Her award-winning science journalism has changed R&D and medical practice, and research law and policy around the world.

Rachel immigrated to Australia on a Distinguished Talent visa for her international record of outstanding achievements in science communication.

Simon Torok

Dr Simon Torok is CEO and Director of Scientell Pty Ltd, a science communication business specialising in environmental and climate change communication.

Simon distils technical information for non-scientific audiences to communicate the importance of science in our lives and its role in understanding the environment. Simon has a Graduate Diploma in Science Communication from the Australian National University, and completed a PhD in climate change science at the University of Melbourne. Simon has managed communication for CSIRO in Australia and for the Tyndall Centre in England. He was editor of the Helix and Scientriffic science magazines, and has published more than 200 newspaper, magazine and scientific journal articles. He has co-authored 20 popular science and climate change books, several of which have been translated into Spanish, Portuguese, Chinese, Korean and Hungarian.

Sonya Pemberton

The incredibly creative Sonya Pemberton is one of Australia’s leading documentary filmmakers; an Emmy Award recipient and record-breaking five-time winner of the prestigious Eureka Prize for Science Journalism.

Did you know that Sonya’s passion is creating quality science documentaries for international audiences? Sonya has written, directed and produced over 70 hours of broadcast documentary, her films winning over 80 international awards.
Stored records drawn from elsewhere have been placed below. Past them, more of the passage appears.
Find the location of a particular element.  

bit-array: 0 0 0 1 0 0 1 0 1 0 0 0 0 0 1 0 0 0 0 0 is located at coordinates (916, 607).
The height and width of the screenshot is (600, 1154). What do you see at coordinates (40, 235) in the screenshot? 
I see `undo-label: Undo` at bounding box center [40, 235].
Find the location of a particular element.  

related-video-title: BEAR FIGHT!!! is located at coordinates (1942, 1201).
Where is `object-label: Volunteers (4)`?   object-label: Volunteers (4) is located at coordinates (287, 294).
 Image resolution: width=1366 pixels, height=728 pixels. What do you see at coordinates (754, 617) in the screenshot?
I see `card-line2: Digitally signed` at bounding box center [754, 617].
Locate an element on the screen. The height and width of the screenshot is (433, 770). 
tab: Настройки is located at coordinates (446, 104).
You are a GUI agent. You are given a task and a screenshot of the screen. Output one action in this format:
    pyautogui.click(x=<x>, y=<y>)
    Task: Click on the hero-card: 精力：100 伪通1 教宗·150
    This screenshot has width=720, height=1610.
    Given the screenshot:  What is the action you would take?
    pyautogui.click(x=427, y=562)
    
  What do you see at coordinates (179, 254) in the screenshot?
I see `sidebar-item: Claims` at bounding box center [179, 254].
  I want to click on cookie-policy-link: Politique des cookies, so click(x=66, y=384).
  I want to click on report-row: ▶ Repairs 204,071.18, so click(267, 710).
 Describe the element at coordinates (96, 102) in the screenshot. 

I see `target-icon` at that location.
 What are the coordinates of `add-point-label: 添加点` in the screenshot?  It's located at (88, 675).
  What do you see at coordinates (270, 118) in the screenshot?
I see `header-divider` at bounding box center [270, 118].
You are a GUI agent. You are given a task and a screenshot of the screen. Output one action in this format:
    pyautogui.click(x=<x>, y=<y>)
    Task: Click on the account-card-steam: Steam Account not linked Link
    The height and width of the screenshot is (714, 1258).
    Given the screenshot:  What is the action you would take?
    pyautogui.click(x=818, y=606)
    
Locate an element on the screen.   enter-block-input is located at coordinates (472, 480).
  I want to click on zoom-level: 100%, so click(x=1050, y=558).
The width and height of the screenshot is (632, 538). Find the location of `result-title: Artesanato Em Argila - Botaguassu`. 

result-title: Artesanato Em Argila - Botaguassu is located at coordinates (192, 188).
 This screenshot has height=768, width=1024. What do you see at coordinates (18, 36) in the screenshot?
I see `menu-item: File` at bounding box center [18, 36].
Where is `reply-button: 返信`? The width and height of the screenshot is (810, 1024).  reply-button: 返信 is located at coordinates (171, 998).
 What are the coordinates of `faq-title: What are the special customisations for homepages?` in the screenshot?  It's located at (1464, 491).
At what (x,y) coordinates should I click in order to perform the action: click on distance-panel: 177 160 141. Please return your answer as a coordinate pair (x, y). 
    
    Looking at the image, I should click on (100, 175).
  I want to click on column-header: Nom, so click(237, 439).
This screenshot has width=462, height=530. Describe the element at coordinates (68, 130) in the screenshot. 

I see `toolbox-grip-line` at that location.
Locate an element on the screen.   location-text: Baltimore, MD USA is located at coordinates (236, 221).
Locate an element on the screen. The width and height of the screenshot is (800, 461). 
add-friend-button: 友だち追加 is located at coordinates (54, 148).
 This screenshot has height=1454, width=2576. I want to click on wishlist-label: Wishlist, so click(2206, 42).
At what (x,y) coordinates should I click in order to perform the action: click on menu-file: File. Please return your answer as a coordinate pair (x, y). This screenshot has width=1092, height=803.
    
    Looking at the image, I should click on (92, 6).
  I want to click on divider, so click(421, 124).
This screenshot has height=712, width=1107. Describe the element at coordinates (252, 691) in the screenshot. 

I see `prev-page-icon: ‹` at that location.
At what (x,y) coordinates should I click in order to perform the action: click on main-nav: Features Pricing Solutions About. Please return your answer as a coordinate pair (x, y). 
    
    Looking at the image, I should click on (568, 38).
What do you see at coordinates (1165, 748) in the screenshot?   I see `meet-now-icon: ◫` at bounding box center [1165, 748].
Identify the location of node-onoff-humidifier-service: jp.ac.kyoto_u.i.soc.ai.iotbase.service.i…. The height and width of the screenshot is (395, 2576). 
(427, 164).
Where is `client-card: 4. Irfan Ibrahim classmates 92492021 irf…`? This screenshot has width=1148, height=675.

As a writer and director, her films include the critically acclaimed and multi-award-winning feature length specials ‘Cracking COVID’ (ABC), ‘VITAMANIA’ (SBS, ARTE, CuriosityStream) and ‘Jabbed: Love, Fear and Vaccines’ (SBS, ARTE) and ‘Vaccines-Calling the Shots’ (PBS NOVA). Her multi award-winning film ‘Catching Cancer’ (SBS, Nat Geo) was an expose of viruses causing cancer and her film ‘Immortal’ (SBS, Smithsonian), featuring the work of Nobel Laureate Elizabeth Blackburn, won the 2012 Emmy award for Outstanding Science. Sonya has also executive-produced many award-winning factual series and one-off programs, including ‘Carbon- the unauthorised biography’ (ABC, CBC, ARTE), ‘Uranium: Twisting The Dragon’s Tail’ (SBS, PBS and ZDF/ARTE), and ‘CRUDE – the incredible journey of oil’ with Dr Richard Smith.

Previously Head of Specialist Factual at ABC Television, Sonya commissioned and managed over three hundred hours of factual television; her understanding of audiences’ desire for smart, accessible television saw ratings rise across the genres.Sonya has been honoured with Australian Health Journalist of the Year in 2011 and 2013, the 2014 Thornett Award for the Promotion of Reason, the Jill Robb Award in 2015, and in 2016 she received the Stanley Hawes Award for contribution to documentary.